Content starts

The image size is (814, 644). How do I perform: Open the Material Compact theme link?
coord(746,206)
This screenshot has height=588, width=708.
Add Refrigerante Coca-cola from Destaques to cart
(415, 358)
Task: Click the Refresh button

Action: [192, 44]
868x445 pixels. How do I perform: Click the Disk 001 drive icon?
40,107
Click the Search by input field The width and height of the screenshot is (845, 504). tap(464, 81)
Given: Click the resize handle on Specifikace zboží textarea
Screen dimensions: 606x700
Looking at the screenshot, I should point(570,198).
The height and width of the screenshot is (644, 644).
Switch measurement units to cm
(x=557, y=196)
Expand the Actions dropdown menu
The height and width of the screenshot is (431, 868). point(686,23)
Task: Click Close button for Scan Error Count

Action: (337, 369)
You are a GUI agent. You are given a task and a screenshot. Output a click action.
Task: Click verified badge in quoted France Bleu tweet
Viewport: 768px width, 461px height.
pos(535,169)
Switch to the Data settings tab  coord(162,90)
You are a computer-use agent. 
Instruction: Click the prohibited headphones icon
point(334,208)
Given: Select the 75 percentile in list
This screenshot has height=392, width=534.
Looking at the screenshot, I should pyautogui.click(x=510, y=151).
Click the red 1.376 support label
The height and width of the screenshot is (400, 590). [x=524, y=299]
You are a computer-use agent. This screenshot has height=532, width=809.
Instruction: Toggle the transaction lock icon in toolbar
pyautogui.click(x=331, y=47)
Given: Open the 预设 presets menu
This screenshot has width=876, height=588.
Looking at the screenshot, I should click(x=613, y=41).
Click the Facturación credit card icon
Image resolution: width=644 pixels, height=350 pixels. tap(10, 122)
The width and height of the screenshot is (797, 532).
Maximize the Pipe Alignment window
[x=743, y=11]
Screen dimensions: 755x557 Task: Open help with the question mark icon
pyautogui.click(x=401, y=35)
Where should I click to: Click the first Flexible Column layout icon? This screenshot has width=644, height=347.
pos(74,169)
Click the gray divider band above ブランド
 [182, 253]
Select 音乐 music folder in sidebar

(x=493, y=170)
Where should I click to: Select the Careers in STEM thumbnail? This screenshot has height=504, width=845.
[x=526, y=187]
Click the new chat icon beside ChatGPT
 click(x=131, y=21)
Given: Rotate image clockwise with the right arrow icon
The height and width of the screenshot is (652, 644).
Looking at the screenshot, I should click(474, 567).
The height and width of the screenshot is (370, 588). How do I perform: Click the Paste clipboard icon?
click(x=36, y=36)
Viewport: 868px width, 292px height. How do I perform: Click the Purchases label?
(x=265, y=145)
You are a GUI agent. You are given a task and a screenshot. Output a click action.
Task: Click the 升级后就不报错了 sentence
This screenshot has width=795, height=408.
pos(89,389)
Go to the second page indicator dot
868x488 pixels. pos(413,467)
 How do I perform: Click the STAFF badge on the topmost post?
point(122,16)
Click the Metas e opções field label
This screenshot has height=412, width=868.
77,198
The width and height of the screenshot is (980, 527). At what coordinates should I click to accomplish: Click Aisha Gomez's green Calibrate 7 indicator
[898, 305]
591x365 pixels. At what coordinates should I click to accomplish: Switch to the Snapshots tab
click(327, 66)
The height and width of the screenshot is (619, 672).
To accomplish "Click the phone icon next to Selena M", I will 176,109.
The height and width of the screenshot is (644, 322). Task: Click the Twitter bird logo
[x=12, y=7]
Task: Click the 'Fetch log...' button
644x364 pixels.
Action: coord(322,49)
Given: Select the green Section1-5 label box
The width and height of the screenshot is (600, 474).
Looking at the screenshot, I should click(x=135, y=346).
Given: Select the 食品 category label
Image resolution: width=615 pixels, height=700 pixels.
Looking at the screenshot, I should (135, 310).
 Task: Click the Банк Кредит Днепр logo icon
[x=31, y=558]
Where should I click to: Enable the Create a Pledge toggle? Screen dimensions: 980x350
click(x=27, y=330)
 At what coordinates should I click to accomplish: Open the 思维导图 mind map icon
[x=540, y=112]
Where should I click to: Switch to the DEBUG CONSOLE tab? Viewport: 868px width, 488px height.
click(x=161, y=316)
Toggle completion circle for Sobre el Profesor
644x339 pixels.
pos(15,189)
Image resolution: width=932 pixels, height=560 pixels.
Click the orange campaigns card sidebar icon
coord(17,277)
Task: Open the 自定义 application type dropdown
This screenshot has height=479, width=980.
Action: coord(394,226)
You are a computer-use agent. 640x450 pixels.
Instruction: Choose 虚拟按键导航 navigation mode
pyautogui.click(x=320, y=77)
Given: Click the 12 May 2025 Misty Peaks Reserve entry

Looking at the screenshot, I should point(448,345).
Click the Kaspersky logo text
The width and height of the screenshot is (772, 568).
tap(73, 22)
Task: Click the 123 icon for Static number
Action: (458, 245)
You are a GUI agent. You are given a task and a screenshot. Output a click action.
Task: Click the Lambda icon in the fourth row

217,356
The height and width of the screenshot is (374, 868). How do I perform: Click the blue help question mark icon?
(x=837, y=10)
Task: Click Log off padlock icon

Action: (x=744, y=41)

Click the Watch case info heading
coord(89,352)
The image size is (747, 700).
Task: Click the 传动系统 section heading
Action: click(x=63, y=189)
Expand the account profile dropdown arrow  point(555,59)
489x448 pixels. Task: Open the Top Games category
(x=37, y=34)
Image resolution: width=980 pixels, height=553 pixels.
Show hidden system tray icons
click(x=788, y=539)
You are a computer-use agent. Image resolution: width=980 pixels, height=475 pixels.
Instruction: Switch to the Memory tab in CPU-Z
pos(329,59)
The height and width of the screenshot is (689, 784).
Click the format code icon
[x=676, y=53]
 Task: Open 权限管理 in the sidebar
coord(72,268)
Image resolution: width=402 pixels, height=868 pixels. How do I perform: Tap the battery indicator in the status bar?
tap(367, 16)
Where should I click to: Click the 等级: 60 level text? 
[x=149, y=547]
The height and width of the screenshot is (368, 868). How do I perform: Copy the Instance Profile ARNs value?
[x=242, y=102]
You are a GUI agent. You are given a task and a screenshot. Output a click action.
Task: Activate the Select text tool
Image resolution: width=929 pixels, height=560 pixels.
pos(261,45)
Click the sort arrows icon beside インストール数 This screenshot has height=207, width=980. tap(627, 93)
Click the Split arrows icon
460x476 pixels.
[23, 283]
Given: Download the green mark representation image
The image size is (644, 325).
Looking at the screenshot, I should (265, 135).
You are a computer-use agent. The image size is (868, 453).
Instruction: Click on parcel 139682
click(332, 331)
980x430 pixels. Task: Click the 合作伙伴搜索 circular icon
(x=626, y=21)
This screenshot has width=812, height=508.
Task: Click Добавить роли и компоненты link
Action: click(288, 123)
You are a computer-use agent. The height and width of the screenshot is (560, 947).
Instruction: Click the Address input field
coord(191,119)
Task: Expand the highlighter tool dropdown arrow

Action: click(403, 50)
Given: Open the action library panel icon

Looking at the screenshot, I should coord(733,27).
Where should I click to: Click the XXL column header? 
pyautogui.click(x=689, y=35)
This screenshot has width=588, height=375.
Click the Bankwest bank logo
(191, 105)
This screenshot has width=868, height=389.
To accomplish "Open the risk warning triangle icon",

Content ends

> [Activity] For an answer, give a copy of every line in the listing that holds the word "computer".

> [Reply to the exercise]
You are a computer-use agent. 
You are a computer-use agent. This screenshot has height=532, width=809.
You are a computer-use agent. 640x450 pixels.
You are a computer-use agent. Image resolution: width=980 pixels, height=475 pixels.
You are a computer-use agent. The image size is (868, 453).
You are a computer-use agent. The height and width of the screenshot is (560, 947).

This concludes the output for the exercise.